How many lines in the data below contain the word "download"? State only the number.

Data —
----

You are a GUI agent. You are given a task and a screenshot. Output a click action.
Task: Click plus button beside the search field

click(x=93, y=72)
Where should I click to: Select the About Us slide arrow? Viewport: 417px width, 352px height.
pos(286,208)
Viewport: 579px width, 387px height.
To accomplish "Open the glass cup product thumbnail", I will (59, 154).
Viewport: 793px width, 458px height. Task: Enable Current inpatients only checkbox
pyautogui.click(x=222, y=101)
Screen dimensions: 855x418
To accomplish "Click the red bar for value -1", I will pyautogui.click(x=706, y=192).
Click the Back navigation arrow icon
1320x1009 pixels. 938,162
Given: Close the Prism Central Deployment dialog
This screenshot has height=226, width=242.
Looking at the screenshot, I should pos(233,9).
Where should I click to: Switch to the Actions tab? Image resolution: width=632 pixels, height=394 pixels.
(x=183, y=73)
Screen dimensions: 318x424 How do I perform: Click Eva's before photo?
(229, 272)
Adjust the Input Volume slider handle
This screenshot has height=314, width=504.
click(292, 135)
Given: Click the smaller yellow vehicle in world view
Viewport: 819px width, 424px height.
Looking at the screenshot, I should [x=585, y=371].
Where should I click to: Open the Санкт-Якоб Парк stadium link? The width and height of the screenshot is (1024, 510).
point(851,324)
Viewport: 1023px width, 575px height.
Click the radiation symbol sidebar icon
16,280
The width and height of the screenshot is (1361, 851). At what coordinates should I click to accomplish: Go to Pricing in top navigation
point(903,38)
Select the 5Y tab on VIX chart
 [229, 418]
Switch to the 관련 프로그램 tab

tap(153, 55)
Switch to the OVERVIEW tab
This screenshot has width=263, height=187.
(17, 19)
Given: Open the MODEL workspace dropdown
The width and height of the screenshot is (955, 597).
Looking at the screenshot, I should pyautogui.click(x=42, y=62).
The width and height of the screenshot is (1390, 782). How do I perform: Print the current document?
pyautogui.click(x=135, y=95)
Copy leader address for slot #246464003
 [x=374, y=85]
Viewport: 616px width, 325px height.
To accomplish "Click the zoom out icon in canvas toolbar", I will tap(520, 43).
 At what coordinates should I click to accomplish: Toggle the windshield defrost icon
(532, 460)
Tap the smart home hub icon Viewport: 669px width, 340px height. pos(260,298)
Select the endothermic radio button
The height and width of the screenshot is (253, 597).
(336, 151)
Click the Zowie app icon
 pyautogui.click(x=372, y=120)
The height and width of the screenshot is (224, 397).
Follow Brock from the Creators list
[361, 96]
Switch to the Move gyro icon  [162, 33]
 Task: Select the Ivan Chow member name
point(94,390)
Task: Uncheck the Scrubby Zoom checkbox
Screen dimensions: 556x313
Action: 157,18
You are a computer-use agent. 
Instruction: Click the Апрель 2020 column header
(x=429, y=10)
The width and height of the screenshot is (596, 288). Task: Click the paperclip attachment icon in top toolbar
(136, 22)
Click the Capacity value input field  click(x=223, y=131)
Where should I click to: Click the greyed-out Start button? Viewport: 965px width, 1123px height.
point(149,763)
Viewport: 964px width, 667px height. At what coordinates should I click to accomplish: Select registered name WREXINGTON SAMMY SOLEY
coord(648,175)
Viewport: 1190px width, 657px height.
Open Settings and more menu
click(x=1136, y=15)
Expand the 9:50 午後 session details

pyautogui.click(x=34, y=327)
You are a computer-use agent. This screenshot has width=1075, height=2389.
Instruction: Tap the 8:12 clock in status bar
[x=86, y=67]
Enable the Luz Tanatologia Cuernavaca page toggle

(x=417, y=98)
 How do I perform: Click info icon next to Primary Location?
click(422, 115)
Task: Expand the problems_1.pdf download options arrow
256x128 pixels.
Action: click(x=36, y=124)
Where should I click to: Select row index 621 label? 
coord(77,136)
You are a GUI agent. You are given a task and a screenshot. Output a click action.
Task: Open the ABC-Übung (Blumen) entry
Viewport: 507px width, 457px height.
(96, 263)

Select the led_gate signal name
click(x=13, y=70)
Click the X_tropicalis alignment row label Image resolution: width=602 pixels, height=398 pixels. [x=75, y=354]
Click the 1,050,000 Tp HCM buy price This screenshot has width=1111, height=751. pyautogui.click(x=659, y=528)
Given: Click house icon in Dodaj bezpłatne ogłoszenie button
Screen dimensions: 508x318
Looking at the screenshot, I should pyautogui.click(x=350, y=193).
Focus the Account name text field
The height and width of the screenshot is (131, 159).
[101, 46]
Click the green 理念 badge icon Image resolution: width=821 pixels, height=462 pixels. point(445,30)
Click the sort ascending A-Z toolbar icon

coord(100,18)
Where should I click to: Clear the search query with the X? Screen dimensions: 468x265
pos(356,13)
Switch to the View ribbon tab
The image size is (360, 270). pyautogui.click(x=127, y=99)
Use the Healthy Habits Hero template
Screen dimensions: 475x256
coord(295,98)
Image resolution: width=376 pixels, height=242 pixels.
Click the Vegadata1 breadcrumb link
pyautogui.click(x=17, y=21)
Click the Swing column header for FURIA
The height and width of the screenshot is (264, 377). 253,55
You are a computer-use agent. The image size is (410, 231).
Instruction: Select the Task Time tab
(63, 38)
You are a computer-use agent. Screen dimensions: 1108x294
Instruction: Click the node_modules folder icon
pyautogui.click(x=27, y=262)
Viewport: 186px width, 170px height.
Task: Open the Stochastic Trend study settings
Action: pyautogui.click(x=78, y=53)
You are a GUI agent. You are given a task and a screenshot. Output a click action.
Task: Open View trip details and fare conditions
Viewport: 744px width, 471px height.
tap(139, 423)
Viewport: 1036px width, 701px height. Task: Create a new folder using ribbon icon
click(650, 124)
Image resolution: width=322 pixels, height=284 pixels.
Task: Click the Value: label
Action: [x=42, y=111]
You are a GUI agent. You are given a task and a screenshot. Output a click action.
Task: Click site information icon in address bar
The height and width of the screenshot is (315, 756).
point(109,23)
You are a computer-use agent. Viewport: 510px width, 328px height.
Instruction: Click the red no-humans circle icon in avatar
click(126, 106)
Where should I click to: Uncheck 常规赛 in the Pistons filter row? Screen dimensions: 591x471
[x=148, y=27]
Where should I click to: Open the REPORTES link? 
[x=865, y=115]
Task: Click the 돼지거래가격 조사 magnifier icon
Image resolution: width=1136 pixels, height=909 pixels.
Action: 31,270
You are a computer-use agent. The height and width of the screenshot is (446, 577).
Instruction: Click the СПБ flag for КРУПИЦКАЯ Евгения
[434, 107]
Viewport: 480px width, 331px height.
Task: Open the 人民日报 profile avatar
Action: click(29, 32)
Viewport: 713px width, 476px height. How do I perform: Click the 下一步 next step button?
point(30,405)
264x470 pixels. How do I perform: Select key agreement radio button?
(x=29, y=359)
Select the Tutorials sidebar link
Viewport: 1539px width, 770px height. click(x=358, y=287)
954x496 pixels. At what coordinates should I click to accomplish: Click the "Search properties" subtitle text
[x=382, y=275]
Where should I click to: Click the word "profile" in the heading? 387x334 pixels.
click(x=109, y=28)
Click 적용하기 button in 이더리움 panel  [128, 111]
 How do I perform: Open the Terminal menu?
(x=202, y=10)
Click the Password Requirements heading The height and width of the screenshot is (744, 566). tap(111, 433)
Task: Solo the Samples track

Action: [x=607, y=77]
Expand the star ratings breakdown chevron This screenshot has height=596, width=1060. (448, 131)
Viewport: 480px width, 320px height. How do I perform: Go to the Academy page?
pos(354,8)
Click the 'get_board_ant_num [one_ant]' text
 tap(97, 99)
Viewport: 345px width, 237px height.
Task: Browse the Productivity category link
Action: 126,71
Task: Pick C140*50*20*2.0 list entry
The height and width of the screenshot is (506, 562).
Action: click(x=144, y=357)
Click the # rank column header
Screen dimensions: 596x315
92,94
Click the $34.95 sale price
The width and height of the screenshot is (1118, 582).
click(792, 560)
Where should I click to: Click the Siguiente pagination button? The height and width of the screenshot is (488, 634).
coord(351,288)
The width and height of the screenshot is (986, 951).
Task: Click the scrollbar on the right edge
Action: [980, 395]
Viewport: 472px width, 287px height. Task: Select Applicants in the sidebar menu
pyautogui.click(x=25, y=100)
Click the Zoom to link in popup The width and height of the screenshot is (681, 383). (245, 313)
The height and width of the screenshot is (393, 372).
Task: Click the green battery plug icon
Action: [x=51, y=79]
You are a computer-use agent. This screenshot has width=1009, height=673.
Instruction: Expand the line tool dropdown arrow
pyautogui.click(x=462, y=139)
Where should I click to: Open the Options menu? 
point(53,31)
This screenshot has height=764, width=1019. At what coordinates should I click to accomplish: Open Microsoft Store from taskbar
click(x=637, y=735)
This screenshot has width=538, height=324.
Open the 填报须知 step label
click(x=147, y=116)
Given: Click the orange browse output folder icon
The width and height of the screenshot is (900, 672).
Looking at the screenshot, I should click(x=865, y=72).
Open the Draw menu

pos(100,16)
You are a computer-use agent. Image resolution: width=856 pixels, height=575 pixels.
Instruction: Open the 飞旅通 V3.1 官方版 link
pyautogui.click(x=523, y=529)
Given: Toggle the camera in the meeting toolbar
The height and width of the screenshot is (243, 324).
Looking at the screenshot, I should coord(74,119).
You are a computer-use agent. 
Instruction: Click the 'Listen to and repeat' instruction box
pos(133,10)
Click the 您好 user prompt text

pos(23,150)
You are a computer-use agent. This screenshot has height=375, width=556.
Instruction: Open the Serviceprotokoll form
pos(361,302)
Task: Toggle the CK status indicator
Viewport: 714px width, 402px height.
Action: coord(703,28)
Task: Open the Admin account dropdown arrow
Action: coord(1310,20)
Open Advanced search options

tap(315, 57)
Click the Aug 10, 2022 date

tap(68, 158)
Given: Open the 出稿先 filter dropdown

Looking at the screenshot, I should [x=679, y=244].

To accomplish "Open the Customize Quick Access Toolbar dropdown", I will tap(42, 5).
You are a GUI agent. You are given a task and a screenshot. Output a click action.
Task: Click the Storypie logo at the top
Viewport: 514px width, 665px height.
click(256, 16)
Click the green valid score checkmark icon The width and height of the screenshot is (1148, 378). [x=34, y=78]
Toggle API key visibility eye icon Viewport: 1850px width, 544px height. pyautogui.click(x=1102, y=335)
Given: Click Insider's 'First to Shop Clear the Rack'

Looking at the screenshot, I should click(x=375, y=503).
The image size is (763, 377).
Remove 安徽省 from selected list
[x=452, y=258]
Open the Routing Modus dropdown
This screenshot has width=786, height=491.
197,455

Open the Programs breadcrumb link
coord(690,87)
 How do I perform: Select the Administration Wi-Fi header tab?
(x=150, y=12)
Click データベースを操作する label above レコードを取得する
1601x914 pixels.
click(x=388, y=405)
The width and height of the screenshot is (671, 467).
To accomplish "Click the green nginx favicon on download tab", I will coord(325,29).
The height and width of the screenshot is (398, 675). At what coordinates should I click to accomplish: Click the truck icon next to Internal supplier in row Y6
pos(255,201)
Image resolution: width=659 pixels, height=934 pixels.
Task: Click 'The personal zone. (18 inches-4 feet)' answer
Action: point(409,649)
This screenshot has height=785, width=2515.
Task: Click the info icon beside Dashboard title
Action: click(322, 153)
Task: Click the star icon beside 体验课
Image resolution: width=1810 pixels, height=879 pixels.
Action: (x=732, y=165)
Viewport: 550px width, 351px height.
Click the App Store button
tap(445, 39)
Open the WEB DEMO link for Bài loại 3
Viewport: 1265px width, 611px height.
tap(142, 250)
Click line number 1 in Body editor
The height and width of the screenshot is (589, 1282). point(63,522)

----

Response area —
2